In my current role I manage six to eight simultaneous group accounts at any time, with my largest being a 1,200-person annual association conference that occupies the property for five days and generates approximately $1.1M in combined room and F&B revenue. I've run that conference for three consecutive years, and the client renewed a fourth year before our current Director retired.

The element of the job I've put the most energy into is BEO quality. Our team had a recurring problem with operational departments finding out about last-minute client changes through verbal conversations rather than updated BEOs — which meant the documentation didn't reflect reality by event day. I proposed and built a change request protocol that routes all updates through a single CSM email alias with a 24-hour confirmation SLA. We've been running it for eight months and our "setup discrepancy" complaints from operations have dropped by roughly 60%.

I'm ready to lead a team. I've been coaching the two junior CSMs informally and find the teaching work genuinely engaging. I'd welcome a conversation about the team structure, the group volume, and what you're looking for in the Director role.

Thank you for your time.

[Your Name]

Frequently asked questions

What is the difference between Convention Services and Catering Sales?
Catering Sales focuses on prospecting and closing new business — getting the contract signed.
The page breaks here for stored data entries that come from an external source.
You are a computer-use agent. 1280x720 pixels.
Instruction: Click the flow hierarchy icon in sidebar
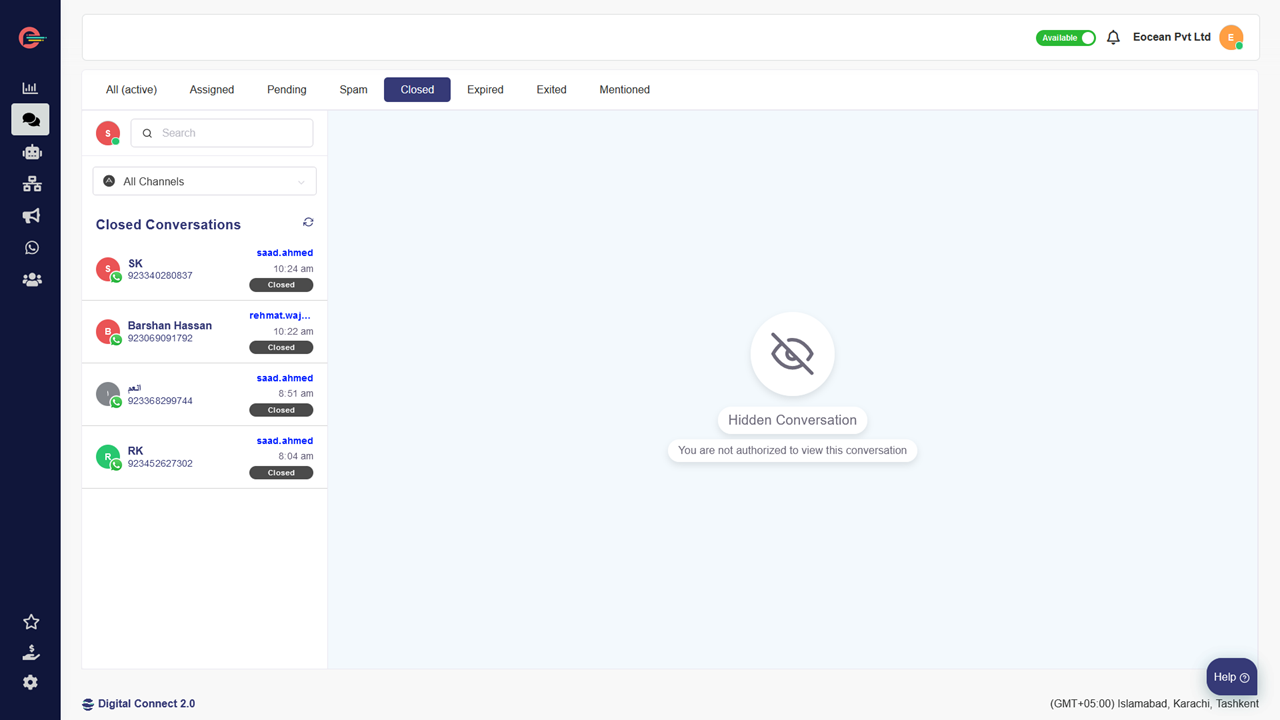31,184
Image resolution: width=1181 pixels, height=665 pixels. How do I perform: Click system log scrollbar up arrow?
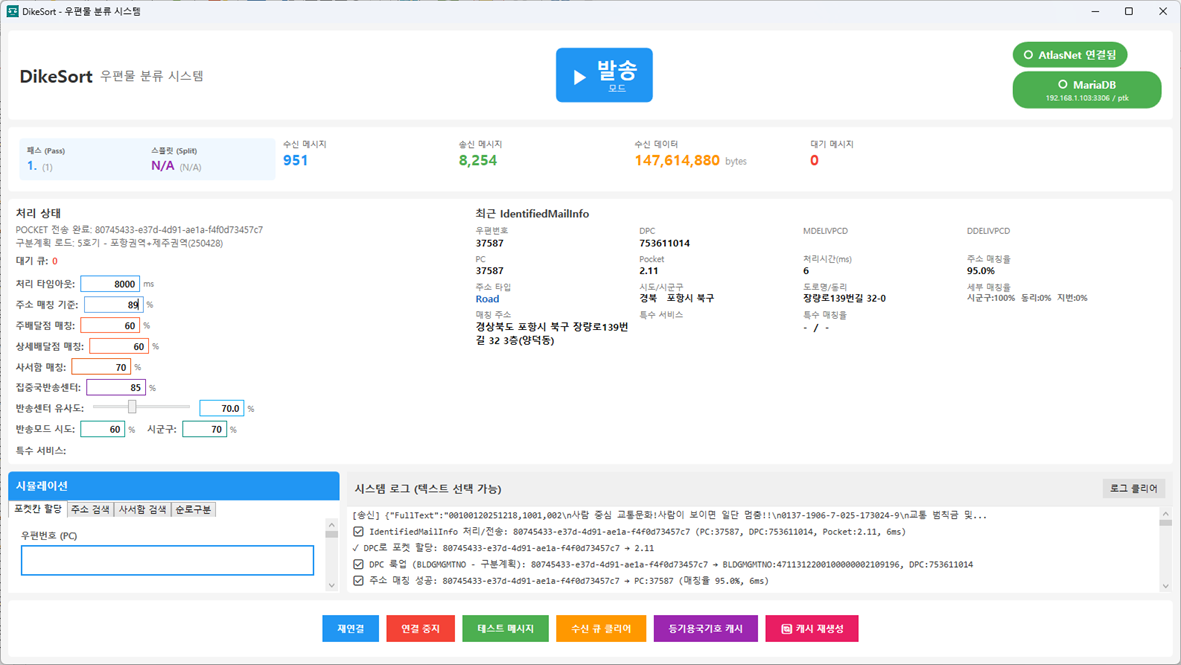point(1165,512)
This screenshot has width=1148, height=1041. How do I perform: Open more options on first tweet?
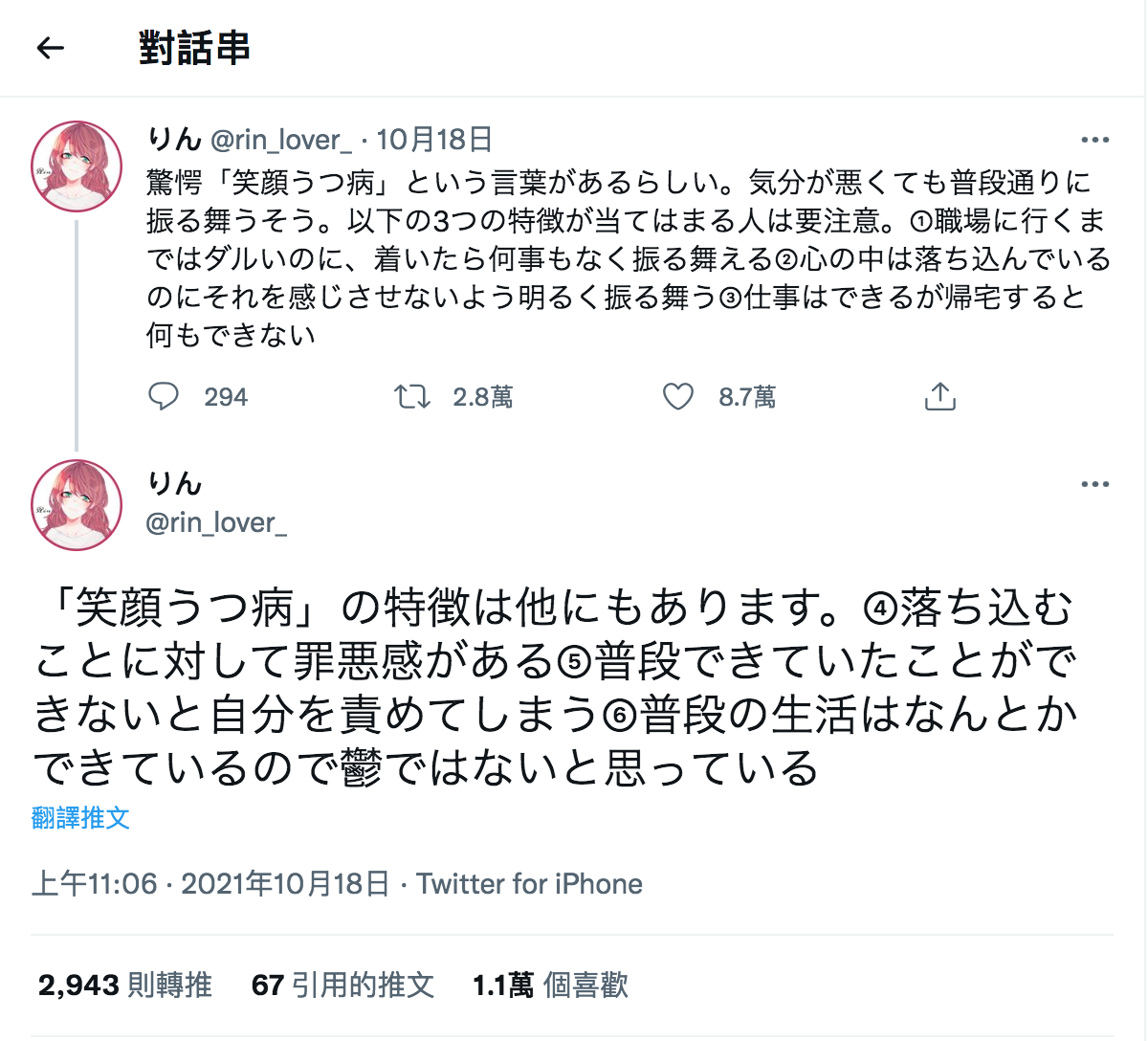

Convention Services takes over after the contract is signed, managing the client relationship through the planning phase and the event itself. At some hotels these functions are combined; at large convention hotels with significant group volume they are distinct departments with different team structures and incentive plans.
What is a group resume and why does it matter?
A group resume is a comprehensive document that summarizes everything the hotel needs to know about an incoming group — their room block, meeting schedule, VIP list, billing instructions, specific service requests, and any unusual requirements. Convention services managers produce it by compiling information from the sales contract, client conversations, and rooming lists. A well-written resume is the single most important document for ensuring a group event goes smoothly.
How large is a typical convention services team?
At a mid-scale group hotel with 20,000–40,000 square feet of meeting space, a Director of Conference Services might manage 3–6 convention services managers. At a large convention hotel with 100,000+ square feet and multiple simultaneous major conferences, the team can include 10–15 managers plus administrative support. Team size and compensation scale with group volume.
How is conference services management changing with digital event tools?
Online event management platforms now allow meeting planners to review and approve BEOs digitally, submit room change requests through apps, and access billing in real time. These tools reduce email volume and improve accuracy, but they require convention services teams to be fluent in the technology and to train clients on how to use it effectively. AI-assisted BEO generation is beginning to reduce the administrative time per event.
What happens when a group arrives and the setup is wrong?
Quick, visible recovery is the expectation. The convention services manager on the account contacts the client immediately, takes responsibility without arguing about whose error it was, and resolves the issue — whether that means rapid reset, upgrading a room, or offering a concession. The Director of Conference Services sets the standard for how the team handles service failures; clients remember recovery quality almost as much as they remember the failure.